Here are some resources (generally white papers, course notes or wikipedia pages) that were useful for implementing control flow analysis.
Given the “raw” graph of instruction sequences, we proceed to reduce this graph by iteratively incorporating more semantic meaning to parts of it.
For instance, if we recognize a group of nodes in the graph as a loop, we can replace those nodes with a single loop node that contains information indicating which child nodes represent the head, latch and looping condition of the loop.
The basic control structures we look for are: loops, switch statements, compound conditions and if statements.
When detecting a particular type of control structure, we generally proceed from innermost structures to outermost. There are some possible failure points here, for instance when two control structures overlap and one is not completely contained within another. In that case we have no way to reduce the control flow graph, and we fail the decompilation. However, as far as I know this never occurs in actual game code.
The first control flow structures we look for are loops. To do so, we must calculate the dominators for of each node of the graph. Node A dominates another node B when all paths to node B must first pass through node A. Node A is an immediate dominator of another node B when node A dominates node B, but does not dominate any other node that dominates node B. These concepts make formal reasoning over the control flow graph more straightforward.
We use an algorithm by Tarjan and Lengauer to calculate the dominators (a link to a paper on this is listed in the Resources above).
With the dominator information, we can identify back edges in the graph (these are the edges where the tail of the loop jumps back to the beginning of the loop). This happens when a node (which ends up being the head of the loop) dominates its predecessor (which will end up being the tail of the loop).
Consider the following method (participle::doVerb from King’s Quest 6):
(method (doVerb theVerb &tmp temp0 temp1) (super doVerb: theVerb &rest) (if (not (proc999_5 theVerb 1 94 28 13 12)) (= temp0 0) (while (< temp0 20) (= temp1 0) (while (< temp1 7000) (++ temp1) ) (DrawCel 970 5 (Random 0 (- (NumCels self) 1)) nsLeft nsTop 15 ) (++ temp0) ) ) (DrawCel 970 5 0 nsLeft nsTop 15) )
Here’s the control flow graph we generate for it (I’ve replaced the assembly instructions with the final decompiled constructs for clarity):
Once we’ve identified a back edge, we then need to find all the child nodes of the loop (the head, latch, and the other nodes that comprise the body of the loop).
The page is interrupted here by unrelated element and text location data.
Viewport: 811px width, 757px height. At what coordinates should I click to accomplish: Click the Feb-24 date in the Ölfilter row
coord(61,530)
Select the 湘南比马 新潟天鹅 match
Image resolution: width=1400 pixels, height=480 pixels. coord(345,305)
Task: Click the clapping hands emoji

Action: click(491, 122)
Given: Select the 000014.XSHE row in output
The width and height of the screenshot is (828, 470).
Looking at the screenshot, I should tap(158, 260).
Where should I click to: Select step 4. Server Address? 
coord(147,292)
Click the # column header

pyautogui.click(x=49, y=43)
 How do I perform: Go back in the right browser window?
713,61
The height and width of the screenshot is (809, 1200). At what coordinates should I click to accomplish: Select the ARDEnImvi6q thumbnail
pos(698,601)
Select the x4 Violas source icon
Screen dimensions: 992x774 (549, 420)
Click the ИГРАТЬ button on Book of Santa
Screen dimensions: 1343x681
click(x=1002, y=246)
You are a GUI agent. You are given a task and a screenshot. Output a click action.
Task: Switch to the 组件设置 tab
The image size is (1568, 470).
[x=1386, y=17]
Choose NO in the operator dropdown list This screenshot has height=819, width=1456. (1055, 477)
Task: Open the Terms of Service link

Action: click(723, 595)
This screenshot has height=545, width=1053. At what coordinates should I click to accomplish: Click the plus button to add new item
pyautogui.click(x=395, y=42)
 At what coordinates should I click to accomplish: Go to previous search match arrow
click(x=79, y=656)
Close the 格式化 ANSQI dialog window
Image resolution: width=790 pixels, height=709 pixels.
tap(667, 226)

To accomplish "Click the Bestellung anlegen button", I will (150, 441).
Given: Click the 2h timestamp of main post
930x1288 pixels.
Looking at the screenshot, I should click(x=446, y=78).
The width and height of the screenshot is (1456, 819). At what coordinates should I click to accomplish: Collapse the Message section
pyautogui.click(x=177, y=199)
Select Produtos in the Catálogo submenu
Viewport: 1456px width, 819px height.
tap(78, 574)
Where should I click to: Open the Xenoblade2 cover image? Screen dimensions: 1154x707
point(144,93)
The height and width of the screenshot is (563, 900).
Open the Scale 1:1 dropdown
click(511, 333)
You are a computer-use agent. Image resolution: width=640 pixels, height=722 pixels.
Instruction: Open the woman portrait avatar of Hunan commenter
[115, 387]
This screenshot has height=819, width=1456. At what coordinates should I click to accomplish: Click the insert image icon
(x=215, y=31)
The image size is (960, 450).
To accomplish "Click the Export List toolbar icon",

We can follow the tail node back to the head node to collect all these children.
There is one additional issue here though. Loops can contain break statements. In our situation, these will be nodes whose successors are outside the loop. So following the tail node back to the head node will not pick up these nodes. Instead, we determine the follow node of the loop. This is the node just outside the loop which follows the loop. It’s where breaks will jump to. This isn’t trivial, and this is one of the places where we currently break from graph theory a bit and take advantage of the fact that SCI byte code always proceeds forward in terms of memory addresses. This is also an occasional failure point of the current decompiler.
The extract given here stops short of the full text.